Mauriac, de Gaulle et Michelet

Tous trois sont morts en 1970. Mauriac, de Gaulle et Michelet ont été des piliers de notre histoire. Connu pour ses romans, pour certains jugés très noirs, François Mauriac est aussi célèbre pour son "Bloc-Notes", des articles publiés dans Le Figaro ou L'Express entre 1952 et 1970. Un rendez-vous hebdomadaire qui avait de nombreux lecteurs où l'écrivain ne cachait pas ses prises de position politiques. Édmond Michelet (1899-1970) fut un résistant de la première heure, depuis son fief de Brive en Corrèze, puis ministre du général de Gaulle à plusieurs reprises.

Pour Xavier Patier, ces trois figures "ont un point commun, selon Xavier Patier c'est la place de l'eucharistie et la certitude qu'il existe une vocation singulière de la France qui engage la Providence". Mauriac, de Gaulle et Michelet était tous trois des lecteurs de Péguy. L'écrivain Charles Péguy qui croyait à la "double vocation de la France : une vocation de liberté et de chrétienté".

 

Nostalgie pour les années 70

"Pour moi les années 70 c'est un monde englouti, alors comme tous les mondes engloutis, c'est une espèce de paradis perdu, je ne suis pas dupe non plus de ce genre de tentations nostalgiques." Xavier Patier explique ainsi sa nostalgie : "La France des années 70 n'avait pas de questions identitaires. Et donc son énergie était beaucoup plus tournée vers l'avenir, me semble-t-il - ce n'était pas le paradis du tout - mais c'était une énergie beaucoup plus tournée vers l'avenir que vers le nombril."

* * * * *

Travail demandé » Recopiez fidèlement, dans le passage fourni, la partie qui s'ouvre sur les mots contenant « Tous trois sont » et se termine par « à plusieurs reprises. ».

Extrait des données »
* * * * *

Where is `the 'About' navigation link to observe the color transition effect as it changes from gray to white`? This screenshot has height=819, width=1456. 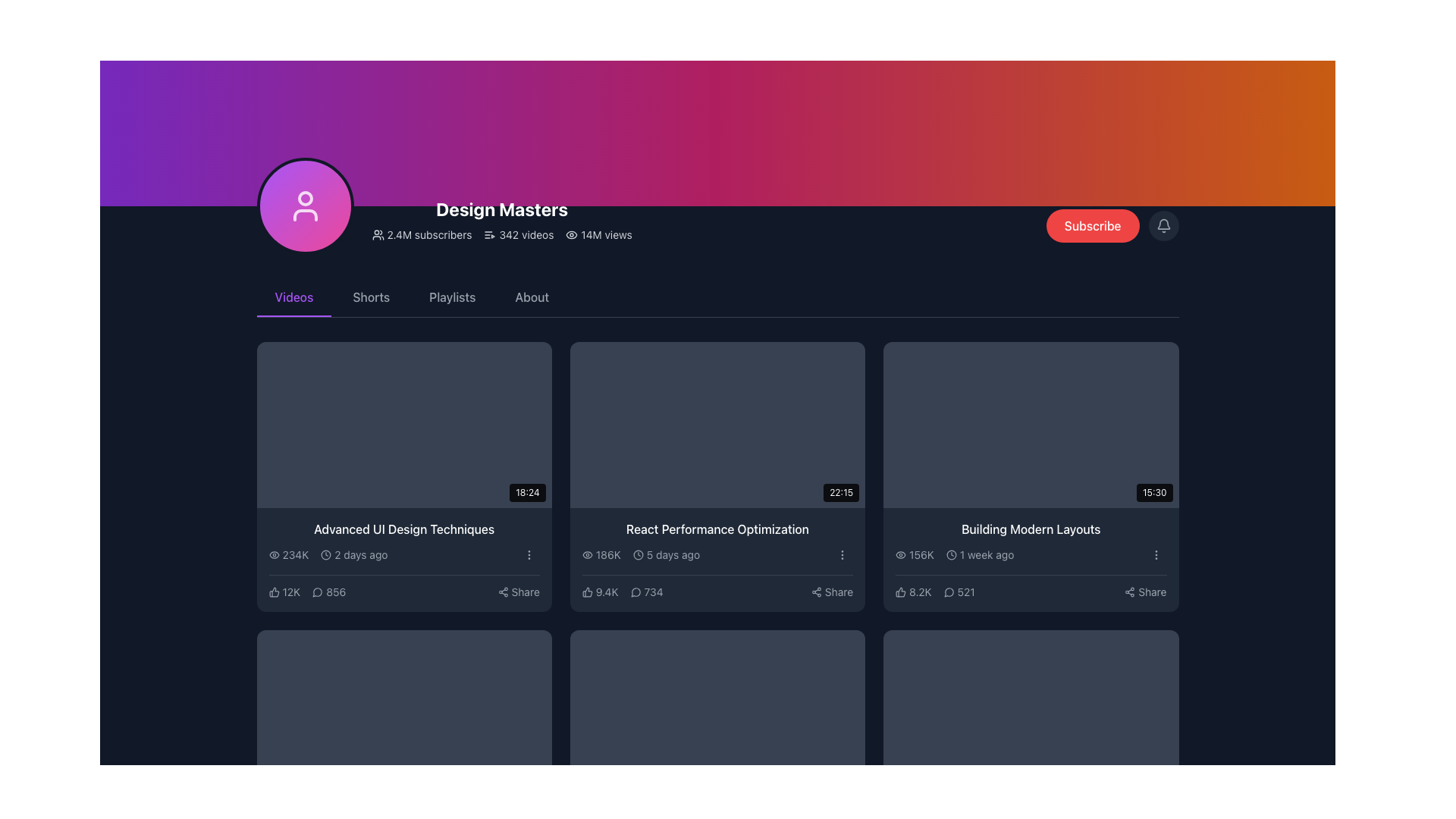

* * * * *

Réponse produite »
Tous trois sont morts en 1970. Mauriac, de Gaulle et Michelet ont été des piliers de notre histoire. Connu pour ses romans, pour certains jugés très noirs, François Mauriac est aussi célèbre pour son "Bloc-Notes", des articles publiés dans Le Figaro ou L'Express entre 1952 et 1970. Un rendez-vous hebdomadaire qui avait de nombreux lecteurs où l'écrivain ne cachait pas ses prises de position politiques. Édmond Michelet (1899-1970) fut un résistant de la première heure, depuis son fief de Brive en Corrèze, puis ministre du général de Gaulle à plusieurs reprises.